# [Available data]
=== Begin Enclosure ===

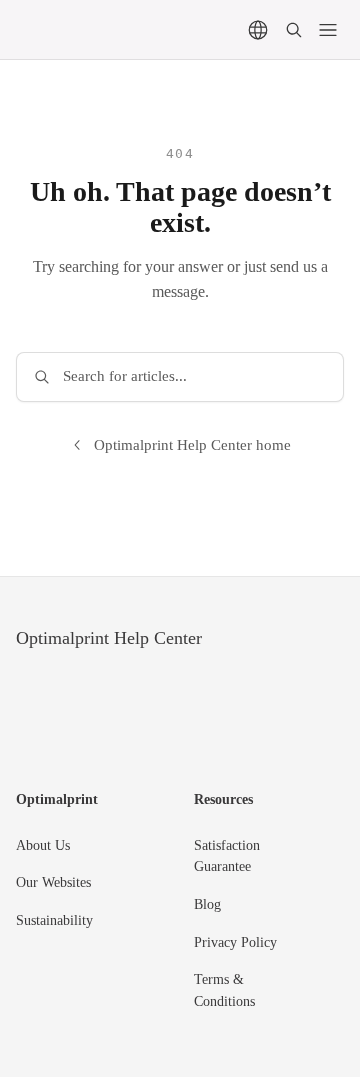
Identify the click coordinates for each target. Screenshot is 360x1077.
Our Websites (53, 882)
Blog (207, 904)
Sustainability (54, 920)
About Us (43, 845)
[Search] (294, 30)
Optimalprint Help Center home (192, 445)
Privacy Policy (235, 942)
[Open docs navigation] (328, 30)
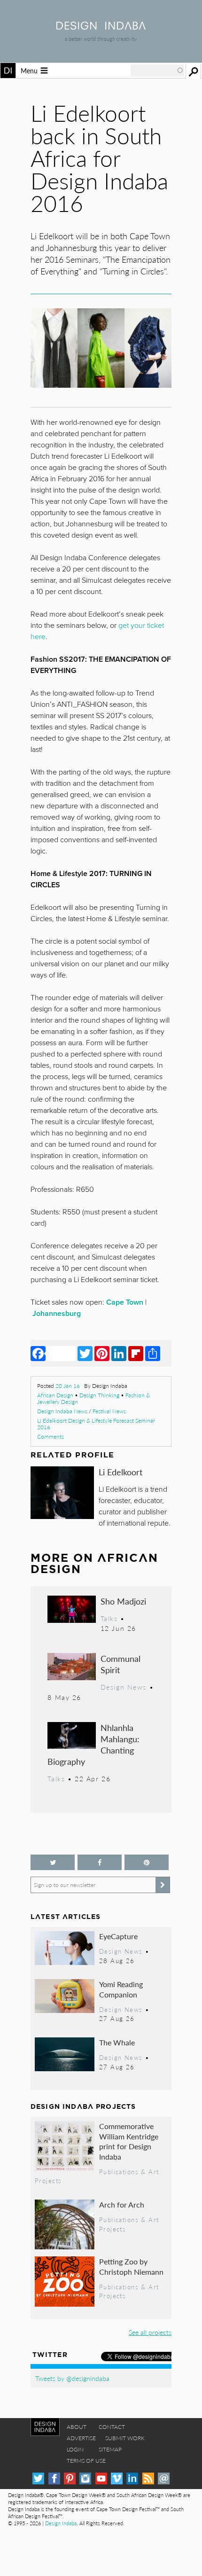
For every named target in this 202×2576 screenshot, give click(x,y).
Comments (50, 1437)
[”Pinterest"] (146, 1862)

=== End Enclosure ===

Repeat the material exactly, without images.

Identify the click coordinates for each target. Screenshot is 360x1077.
Our Websites (53, 882)
Blog (207, 904)
Sustainability (54, 920)
About Us (43, 845)
[Search] (294, 30)
Optimalprint Help Center home (192, 445)
Privacy Policy (235, 942)
[Open docs navigation] (328, 30)
For every named target in this 202×2576 screenshot, give click(x,y).
Comments (50, 1437)
[”Pinterest"] (146, 1862)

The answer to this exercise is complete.